Beyond Confidence: Adaptive and Coherent Decoding for Diffusion Language Models
Kecheng Chen, Ziru Liu, Xijia Tao, Hui Liu, Xinyu Fu, Suiyun Zhang, Dandan Tu, Lingpeng Kong, Rui Liu, Haoliang Li
TL;DR
This work tackles unstable and inefficient inference in diffusion language models by introducing Coherent Contextual Decoding (CCD), which uses a trajectory-based, context-consistency measure grounded in conditional mutual information to rectify suboptimal decoding paths. It combines a marginalized-context target distribution with a sliding-window historical buffer to enable adaptive, per-step budgeting that favors coherent trajectories and accelerates sampling.
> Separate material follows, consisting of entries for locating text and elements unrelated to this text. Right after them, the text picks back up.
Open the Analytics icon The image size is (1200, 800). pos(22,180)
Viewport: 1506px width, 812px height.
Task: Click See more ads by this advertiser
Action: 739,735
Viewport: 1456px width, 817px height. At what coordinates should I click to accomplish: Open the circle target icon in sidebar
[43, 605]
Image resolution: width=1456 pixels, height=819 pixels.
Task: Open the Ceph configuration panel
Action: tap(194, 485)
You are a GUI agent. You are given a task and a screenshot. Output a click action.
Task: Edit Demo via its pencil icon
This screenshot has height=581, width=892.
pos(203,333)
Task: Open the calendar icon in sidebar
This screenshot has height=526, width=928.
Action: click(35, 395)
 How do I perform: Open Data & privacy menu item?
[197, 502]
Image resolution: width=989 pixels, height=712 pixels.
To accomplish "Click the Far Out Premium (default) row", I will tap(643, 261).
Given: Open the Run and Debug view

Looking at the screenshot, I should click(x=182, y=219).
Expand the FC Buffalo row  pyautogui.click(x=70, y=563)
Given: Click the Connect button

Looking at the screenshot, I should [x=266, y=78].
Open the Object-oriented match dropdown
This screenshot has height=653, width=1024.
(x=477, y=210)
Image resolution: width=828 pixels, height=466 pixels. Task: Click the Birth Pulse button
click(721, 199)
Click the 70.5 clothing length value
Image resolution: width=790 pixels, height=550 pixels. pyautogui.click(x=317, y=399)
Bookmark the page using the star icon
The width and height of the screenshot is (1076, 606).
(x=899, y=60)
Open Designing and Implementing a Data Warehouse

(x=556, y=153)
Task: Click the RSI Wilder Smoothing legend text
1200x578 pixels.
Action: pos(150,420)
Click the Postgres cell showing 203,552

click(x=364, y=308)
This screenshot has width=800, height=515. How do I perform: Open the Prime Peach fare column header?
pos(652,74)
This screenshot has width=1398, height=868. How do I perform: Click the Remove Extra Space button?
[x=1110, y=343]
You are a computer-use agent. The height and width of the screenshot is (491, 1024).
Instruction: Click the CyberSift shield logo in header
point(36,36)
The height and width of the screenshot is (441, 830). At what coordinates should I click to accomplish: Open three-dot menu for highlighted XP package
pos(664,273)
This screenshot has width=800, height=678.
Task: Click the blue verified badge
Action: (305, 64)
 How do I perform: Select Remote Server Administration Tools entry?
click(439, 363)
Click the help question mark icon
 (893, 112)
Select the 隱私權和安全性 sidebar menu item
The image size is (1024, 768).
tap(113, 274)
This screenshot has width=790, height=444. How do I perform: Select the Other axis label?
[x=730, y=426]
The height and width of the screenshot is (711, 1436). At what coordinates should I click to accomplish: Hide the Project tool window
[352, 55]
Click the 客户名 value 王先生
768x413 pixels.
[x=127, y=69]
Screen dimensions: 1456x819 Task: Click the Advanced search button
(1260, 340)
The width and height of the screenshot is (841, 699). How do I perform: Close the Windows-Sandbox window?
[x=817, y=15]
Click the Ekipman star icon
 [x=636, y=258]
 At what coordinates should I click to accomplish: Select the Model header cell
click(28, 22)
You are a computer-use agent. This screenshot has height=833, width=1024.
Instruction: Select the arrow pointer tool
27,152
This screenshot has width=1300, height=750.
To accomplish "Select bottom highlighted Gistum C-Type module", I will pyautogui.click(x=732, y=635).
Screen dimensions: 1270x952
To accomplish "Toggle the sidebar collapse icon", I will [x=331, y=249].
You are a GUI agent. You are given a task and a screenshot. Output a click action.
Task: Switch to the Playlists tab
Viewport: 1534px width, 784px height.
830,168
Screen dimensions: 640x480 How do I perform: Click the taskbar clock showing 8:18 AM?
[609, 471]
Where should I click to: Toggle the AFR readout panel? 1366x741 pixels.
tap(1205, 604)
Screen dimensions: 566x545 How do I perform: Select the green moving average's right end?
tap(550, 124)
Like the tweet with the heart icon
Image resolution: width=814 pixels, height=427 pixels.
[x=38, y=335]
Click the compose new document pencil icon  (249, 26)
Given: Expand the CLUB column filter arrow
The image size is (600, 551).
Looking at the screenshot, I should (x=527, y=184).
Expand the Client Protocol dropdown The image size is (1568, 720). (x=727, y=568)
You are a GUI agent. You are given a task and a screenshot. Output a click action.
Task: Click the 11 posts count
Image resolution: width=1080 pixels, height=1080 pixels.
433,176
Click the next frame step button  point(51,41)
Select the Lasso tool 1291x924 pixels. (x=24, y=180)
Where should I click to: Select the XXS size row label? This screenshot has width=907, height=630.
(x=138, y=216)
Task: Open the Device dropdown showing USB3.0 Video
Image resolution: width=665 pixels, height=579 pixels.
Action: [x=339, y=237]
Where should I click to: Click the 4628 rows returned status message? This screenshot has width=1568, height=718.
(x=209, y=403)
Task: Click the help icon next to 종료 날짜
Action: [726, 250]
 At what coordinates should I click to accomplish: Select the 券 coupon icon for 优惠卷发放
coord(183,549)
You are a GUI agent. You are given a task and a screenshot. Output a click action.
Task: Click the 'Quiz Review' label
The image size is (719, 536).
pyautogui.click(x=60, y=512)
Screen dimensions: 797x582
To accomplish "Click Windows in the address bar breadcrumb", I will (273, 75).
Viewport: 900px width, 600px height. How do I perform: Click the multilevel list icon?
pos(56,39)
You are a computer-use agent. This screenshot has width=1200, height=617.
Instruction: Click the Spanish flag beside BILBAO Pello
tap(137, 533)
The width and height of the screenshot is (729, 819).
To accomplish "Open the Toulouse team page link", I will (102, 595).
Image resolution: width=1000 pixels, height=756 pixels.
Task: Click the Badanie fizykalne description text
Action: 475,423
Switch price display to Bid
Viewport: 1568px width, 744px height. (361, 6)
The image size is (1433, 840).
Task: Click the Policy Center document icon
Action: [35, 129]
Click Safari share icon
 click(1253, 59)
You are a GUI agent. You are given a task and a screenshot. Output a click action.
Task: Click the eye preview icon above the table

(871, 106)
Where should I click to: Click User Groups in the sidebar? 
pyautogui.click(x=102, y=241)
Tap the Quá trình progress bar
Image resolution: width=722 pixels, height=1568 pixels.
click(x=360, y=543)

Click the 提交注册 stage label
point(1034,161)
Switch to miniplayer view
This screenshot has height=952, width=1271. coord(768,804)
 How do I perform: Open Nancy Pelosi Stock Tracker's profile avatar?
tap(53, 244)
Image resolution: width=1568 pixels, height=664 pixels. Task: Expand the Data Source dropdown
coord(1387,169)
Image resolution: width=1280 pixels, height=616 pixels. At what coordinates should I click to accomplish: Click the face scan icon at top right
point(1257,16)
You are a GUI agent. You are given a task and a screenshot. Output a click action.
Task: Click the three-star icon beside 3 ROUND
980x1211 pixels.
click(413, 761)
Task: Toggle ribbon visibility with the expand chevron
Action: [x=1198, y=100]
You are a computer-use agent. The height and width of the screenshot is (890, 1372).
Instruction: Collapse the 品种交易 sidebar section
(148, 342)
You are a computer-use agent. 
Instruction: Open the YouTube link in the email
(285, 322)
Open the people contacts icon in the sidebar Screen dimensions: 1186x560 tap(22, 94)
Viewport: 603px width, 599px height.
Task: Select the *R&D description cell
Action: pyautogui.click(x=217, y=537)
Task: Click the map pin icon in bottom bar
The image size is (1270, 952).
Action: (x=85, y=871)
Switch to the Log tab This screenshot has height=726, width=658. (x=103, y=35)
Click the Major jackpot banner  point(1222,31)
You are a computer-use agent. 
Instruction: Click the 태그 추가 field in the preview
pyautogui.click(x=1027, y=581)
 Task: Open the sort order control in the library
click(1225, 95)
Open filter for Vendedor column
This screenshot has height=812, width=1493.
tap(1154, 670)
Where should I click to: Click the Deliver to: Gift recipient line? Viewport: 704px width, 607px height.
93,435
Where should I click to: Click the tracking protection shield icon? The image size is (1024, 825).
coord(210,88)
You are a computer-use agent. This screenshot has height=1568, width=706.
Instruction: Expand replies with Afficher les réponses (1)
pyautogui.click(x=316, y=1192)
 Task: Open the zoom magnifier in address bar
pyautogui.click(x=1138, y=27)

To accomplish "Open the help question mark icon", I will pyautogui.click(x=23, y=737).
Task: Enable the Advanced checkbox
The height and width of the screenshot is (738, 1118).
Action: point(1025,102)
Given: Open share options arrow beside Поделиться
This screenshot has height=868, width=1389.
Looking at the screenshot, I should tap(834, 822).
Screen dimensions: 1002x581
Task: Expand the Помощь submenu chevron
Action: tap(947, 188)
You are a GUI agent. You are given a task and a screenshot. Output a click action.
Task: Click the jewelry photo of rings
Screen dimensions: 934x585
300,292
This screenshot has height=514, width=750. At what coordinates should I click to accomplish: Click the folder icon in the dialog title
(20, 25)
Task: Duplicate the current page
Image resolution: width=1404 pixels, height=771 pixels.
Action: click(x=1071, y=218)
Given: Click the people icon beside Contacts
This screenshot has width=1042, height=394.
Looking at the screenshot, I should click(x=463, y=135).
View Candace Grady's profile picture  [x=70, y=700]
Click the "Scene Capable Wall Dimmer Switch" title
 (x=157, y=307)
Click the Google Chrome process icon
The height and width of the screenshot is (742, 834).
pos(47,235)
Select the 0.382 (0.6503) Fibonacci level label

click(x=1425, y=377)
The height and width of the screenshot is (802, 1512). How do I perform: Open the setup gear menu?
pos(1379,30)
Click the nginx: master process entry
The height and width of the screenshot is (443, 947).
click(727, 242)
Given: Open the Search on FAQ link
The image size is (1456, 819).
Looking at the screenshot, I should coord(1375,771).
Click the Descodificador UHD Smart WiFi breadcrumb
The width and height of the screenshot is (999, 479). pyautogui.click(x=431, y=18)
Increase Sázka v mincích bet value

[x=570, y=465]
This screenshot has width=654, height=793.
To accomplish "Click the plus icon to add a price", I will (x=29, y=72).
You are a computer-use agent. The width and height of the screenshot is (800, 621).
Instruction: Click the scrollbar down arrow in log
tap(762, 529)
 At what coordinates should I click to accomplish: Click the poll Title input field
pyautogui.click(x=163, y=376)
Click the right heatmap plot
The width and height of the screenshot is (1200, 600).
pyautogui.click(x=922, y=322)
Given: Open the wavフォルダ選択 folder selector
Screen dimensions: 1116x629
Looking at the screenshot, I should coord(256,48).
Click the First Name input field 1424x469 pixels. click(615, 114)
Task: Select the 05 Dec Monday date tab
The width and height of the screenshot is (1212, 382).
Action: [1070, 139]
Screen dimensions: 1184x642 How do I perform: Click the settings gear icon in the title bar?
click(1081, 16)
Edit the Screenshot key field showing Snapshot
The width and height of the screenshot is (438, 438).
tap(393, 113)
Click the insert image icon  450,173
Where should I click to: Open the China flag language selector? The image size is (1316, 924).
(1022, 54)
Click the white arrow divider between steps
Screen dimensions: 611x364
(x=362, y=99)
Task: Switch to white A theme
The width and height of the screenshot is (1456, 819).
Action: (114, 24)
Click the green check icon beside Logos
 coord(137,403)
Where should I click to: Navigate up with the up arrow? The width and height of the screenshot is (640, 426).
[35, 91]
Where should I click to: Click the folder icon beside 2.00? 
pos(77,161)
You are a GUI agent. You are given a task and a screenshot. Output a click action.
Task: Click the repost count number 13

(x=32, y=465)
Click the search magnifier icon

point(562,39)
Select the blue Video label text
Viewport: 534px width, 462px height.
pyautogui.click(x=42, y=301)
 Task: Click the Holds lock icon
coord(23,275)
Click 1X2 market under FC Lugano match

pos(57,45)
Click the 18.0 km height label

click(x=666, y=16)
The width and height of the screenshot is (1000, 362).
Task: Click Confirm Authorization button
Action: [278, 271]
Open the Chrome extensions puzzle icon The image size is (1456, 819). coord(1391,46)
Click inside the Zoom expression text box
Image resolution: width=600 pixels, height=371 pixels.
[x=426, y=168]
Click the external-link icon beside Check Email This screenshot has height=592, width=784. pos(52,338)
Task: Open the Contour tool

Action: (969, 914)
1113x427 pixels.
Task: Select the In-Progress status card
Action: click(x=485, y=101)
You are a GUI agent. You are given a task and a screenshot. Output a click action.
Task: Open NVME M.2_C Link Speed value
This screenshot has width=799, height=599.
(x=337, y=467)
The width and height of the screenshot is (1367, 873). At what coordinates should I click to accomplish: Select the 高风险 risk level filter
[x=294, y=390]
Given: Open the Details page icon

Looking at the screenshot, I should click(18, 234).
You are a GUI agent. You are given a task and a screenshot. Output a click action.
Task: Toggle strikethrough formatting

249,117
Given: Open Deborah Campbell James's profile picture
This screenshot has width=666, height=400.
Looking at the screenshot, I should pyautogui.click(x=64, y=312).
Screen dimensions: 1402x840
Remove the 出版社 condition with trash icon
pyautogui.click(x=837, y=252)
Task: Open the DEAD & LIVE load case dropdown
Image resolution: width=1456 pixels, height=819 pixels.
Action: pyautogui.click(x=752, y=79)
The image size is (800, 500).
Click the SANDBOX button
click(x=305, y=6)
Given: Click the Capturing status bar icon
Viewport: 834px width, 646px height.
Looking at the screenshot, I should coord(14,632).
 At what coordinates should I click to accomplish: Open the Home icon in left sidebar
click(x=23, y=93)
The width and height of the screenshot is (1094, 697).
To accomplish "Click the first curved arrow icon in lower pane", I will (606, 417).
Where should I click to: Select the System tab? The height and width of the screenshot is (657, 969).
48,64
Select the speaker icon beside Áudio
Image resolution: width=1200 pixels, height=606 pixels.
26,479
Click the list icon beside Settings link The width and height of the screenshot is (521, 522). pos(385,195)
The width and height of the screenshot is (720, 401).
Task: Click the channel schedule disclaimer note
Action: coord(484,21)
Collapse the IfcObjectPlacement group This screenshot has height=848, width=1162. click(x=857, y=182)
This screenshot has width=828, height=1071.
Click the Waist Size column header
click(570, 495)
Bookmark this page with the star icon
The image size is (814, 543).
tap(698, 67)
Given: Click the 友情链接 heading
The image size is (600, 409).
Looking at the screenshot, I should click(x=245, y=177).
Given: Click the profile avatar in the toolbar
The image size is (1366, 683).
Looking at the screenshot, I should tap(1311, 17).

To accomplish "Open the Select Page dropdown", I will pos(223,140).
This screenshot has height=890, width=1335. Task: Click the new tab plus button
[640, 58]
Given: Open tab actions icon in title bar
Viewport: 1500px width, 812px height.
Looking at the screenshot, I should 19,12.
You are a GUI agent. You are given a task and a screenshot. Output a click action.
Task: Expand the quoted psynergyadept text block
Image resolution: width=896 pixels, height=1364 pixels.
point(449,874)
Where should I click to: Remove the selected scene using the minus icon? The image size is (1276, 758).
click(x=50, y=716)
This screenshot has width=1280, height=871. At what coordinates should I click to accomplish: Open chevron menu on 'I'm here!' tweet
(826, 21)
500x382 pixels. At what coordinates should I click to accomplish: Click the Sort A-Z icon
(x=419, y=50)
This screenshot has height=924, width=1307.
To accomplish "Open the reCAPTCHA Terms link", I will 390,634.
Empirical results on Dream and LLaDA show substantial speedups (up to 3.48x) and performance gains across math, code, and planning benchmarks, with robust performance under varying hyperparameters. The approach integrates with existing inference optimizations and demonstrates the value of leveraging history-rich context for reliable, efficient diffusion-based generation.
Abstract
Diffusion Language Models (DLMs) have recently achieved significant success due to their any-order generation capabilities. However, existing inference methods typically rely on local, immediate-step metrics such as confidence or entropy which inherently lack a more reliable perspective. This limitation frequently leads to inconsistent sampling trajectories and suboptimal generation quality. To address this, we propose Coherent Contextual Decoding (CCD), a novel inference framework built upon two core innovations. First, CCD employs a trajectory rectification mechanism that leverages historical context to enhance sequence coherence, enabling the early rejection of suboptimal paths. We demonstrate that this mechanism is theoretically equivalent to modeling the consistency of historical steps via the conditional mutual information between context and token predictions. Building on this theoretical insight, we further address the inefficiency of conventional uniform decoding budgets. Instead of rigid allocations based on diffusion steps, we introduce an adaptive sampling strategy that dynamically adjusts the unmasking budget for each step according to our consistency metric. Consequently, our method significantly improves the quality of generation trajectories while accelerating the sampling process. Empirically, our method achieves a simultaneous enhancement in both inference speed and performance across diverse benchmarks on Dream and LLaDA, delivering up to 3.48x speedup alongside 3.91% performance improvement.